Alaska Improvement Co. v. Hirsch

TEMPLE, J.

Action upon an injunction bond. Defendants appeal from the judgment and from an order denying a new trial.

An action was brought against plaintiff in the United States circuit court to enjoin it from using a certain trademark and label. October 23, 1890, a temporary restraining order was made, pending an order to show cause why an injunction pendente lite should not he issued. Both orders were served on that day. On the next day, counsel for the defendant in the injunction suit, plaintiff here, “moved the court for an order requiring complainant to give a bond, in the sum of ten thousand dollars conditioned for the payment to respondent of such damages as it may be awarded, by reason of the issuance of said temporary restraining order, if the court should finally determine that complain*250ant was not entitled thereto.” The order was made as requested.

The bond sued upon was given in pursuance of that order. It recited the issuance of the restraining order and the order requiring the bond, and that “in consideration of the premises and of the issuing of said restraining order” the sureties undertake in the penal sum of ten thousand dollars, and promise for complainant that he would pay all damages sustained by the defendant in that suit, by reason of the restraining order, if the court should finally determine that the complainant was not entitled to it. The court finally so held.
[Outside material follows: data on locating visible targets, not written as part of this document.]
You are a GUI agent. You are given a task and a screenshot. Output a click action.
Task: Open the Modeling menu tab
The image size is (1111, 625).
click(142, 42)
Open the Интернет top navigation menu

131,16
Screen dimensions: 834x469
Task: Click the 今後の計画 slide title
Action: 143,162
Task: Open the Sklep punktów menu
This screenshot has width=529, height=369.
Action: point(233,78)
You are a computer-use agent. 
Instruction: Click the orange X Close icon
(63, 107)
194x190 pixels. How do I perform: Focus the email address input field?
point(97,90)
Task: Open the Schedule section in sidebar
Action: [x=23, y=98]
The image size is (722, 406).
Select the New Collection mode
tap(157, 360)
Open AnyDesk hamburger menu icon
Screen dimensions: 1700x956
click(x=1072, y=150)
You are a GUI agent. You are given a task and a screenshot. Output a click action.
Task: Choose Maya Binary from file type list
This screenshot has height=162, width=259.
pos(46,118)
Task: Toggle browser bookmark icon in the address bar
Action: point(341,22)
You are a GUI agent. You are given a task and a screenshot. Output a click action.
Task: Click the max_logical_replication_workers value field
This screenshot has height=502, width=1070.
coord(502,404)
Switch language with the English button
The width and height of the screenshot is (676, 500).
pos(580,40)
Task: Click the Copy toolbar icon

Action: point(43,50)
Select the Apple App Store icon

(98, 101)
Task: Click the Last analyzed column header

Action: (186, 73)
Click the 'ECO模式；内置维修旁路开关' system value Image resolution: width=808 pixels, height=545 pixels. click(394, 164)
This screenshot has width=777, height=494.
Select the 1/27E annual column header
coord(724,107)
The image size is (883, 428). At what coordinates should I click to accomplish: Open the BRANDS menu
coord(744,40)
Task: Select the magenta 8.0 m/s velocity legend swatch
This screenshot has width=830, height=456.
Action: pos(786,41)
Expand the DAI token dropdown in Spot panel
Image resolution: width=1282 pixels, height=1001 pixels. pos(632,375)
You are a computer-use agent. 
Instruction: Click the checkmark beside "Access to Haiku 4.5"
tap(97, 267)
The defendants contend that the bond is absolutely void for want of consideration, and I think the contention must be sustained. The word “premises” in the bond refers, of course, to the recitals as to the bringing of the suit, the restraining order, and the order requiring the bond. The bond contains no recital to the effect that it was executed to obtain a continuance of the restraining order, and if it did such recital would amount to nothing unless it appeared in the order requiring the bond, or at least in some mode, that a bond was necessary to a continuance of such order. It does not appear that the restraining order was continued in force at all by reason of the bond, or that by giving it the plaintiff in the injunction suit gained any advantage whatever. The order requiring the bond did not make the continuance of the restraint conditional upon giving the bond, and in no way is it 'made to appear that the restraining order would have been dissolved if the bond were not given. The court could make the restraining order without a bond, and it was just as good for the plaintiff in that suit without a bond as witli one.

It is said that the court could have dissolved the restraint if the bond had not been given, and since the judge required the giving of the bond, and thereby indicated his opinion that the defendant, who was enjoined, was entitled to one,' it is to be presumed that he would have so acted. There is no presumption in the matter, and if there were it would not change the fact that the bond when given was without consideration. The judge could have dissolved the injunction although a bond had been given, but in neither case can we suppose that the injunc*251tion would have been dissolved without a notice and a hearing, nor until the plaintiff in that suit had been afforded an opportunity to give the bond after the alternative had been presented to him—in short, after a bond had been lawfully demanded.

But if the question of a dissolution of the restraining order was left for the future consideration of the court, and it would not have been dissolved by a failure to give the bond, then the giving of it did not secure its continuance. In principle, therefore, the case is on all fours with Carter v. Mulrein, 82 Cal. 167, 16 Am. St. "Rep. 98, where the bond was given after the issuance of an injunction, but recited that it was given in consideration of its issuance. The decision is not made to turn, as suggested, upon a misrecital of the facts, but because the undertaking, having been given after the issuance of the writ, could not be considered as given in consideration of its issuance. It was therefore without consideration and void. In Lambert v. Haskell, 80 Cal. 611, the order expressly provided that the injunction should not continue unless the undertaking was given. The sureties contended that they could stand upon the letter of their contract, and as the bond did not recite such consideration, but, as they contended, a different and a void consideration, to wit, the previous issuance of the injunction, it was void. The court there, as distinctly as in Carter v. Mulrein, supra, recognized the fact that if the undertaking was given in consideration of the previous issuance of the writ it was void, but agreed that, under the circumstances, they were authorized to hold that the undertaking was given in consideration of the continuance of the injunction. In that case the order required the undertaking as a condition to the continuance of the restraint, and it was given in order to obtain such continuance. The recital of the consideration was not within the rule that a surety may stand upon the letter of his bond. The rule only has reference to the extent and measure of the liability of the surety. He cannot be held to have contracted to do more than he said he would do. Proof of a consideration for such a contract can be made as in other cases. Here, the giving of a bond was not made to affect the continuance of a restraint, therefore the continuance of the restraint could not have been a consideration for the bond, even though it had been so recited in the bond.

*252If these views are correct the other points made become immaterial.

The judgment and order are reversed.

Harrison, J., and Henshaw, J., concurred.